• _EXERCISE_:
Identify and pull out each line of the entries in which "height" occurs.

• _PROVIDED RECORDS_:
Start of Block

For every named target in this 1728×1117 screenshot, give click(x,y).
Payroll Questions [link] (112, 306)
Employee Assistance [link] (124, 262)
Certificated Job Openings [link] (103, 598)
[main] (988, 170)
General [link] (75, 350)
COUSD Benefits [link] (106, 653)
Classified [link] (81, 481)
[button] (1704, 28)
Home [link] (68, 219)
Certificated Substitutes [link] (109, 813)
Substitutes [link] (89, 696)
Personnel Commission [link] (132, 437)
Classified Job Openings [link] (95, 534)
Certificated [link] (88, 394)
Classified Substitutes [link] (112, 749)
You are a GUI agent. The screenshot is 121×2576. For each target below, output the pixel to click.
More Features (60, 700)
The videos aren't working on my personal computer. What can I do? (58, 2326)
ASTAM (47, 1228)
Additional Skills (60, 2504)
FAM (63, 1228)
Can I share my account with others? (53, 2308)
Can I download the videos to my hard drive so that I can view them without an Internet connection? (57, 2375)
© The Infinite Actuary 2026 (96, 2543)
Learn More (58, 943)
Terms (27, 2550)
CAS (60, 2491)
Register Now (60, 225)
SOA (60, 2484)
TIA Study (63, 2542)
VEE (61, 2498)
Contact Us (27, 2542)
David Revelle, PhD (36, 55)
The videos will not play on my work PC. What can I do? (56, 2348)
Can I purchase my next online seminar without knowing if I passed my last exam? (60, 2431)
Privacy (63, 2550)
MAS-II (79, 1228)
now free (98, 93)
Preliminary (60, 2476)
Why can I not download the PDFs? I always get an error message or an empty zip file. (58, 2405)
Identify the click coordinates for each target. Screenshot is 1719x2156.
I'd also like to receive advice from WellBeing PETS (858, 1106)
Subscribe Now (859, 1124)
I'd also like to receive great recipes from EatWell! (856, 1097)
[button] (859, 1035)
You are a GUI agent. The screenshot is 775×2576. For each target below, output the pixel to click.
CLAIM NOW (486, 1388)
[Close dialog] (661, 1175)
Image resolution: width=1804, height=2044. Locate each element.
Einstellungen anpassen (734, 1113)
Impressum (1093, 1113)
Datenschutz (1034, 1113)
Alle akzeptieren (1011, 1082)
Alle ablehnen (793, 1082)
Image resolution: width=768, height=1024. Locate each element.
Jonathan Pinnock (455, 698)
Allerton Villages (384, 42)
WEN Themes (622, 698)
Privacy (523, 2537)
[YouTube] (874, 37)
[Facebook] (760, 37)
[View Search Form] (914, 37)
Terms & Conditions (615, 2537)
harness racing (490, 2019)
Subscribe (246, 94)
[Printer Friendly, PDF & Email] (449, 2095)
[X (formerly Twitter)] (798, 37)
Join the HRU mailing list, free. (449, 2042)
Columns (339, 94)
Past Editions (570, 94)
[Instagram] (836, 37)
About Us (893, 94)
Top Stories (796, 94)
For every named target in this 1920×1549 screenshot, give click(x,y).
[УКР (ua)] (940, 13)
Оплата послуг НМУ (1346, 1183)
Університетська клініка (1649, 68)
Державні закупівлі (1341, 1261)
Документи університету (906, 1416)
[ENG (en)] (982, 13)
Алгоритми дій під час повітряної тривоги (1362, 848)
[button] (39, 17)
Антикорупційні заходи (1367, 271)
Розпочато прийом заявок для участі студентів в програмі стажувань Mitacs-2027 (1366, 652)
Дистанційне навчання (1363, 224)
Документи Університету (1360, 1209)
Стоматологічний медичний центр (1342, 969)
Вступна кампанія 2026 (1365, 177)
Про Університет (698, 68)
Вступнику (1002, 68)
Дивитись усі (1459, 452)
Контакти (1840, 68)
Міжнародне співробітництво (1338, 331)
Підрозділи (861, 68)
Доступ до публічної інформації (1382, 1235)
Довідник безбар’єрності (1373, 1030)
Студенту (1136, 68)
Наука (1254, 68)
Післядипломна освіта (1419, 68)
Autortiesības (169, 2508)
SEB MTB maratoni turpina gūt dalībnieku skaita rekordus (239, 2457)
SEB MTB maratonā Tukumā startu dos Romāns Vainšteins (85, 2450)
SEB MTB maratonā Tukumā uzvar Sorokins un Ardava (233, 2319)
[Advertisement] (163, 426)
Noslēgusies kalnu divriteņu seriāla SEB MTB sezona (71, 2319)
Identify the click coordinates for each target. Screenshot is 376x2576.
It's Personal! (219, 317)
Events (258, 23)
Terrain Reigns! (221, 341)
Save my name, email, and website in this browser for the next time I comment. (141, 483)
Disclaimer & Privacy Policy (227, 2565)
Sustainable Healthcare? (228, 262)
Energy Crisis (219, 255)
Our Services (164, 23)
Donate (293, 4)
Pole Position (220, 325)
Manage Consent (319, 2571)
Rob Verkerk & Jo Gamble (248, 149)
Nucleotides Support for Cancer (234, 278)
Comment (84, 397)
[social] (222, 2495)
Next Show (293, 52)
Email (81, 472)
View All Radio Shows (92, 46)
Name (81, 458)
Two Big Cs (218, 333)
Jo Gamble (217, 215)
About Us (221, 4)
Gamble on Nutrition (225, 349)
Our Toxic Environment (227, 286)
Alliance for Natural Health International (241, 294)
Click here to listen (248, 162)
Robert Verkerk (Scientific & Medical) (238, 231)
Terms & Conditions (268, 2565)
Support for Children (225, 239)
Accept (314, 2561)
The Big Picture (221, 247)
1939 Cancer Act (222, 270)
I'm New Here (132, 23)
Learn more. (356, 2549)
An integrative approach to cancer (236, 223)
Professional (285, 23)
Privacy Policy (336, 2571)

End of Block

• _SOLUTION TO THIS PROBLEM_:
Image resolution: width=1804, height=2044. Locate each element.
Image resolution: width=768, height=1024. Locate each element.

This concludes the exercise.